Weber’s dance group was not the only group showcasing their talents.
“I think there was some really great talent, a couple of really great ukulele players,” Weber said. “I think that the talent was really strong this year. I think the show overall was really entertaining.”
Last year’s inaugural event took place at the Yates Center High School, but Weber said after only one year the show outgrew that venue.  She believes the word is getting out that this event is a neutral territory for performers and groups to come together, not as a competition, but as an event to do something good.

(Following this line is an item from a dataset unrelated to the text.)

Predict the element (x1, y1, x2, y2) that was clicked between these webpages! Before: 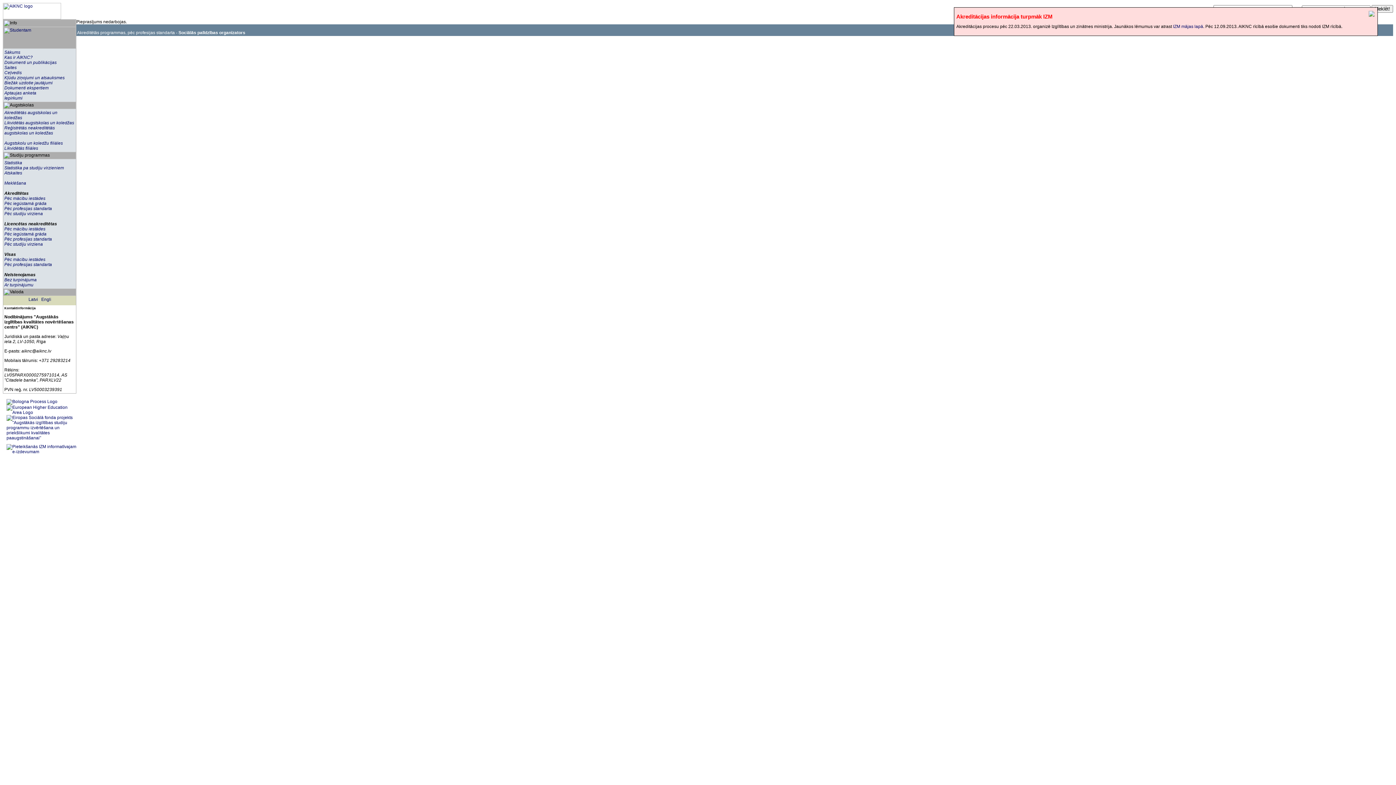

Not all the talent was designed to entertain the audience. While performances like Hali Dawson’s aerial silk routine, Explosion Allstars’ Cheerleading and Zury Burleson on the saxophone took place, spectators simultaneously cast bids for donated items up until the show’s intermission. The winners of the silent auction were announced at the show’s end. 
Amanda Dewitt is the dance company’s fundraiser chairperson.  She said the silent auction included 43 items generously donated from area businesses and one business as far away as Wichita.
“And that has been condensed down,” Dewitt said. “We have taken donations from here and donations from there and made baskets out of them. Last year we had about 20 items. We doubled it this year.”

THE AUCTION according to Weber raised around $1,500 of the $4,842.
“Annika Wooton did a speed painting during one of the acts and that was then brought to the auction,” Weber said.  “It was auctioned off and it went for $70.”
Weber said she hopes to see an increased audience at next year’s event.
“I can’t say for sure what our plans are next year,” Weber said. “But our hope is that we can keep it at the Bowlus or another larger theater next year.”
Proceeds from the annual talent showcase and silent auction benefit CASA of the 31st Judicial District.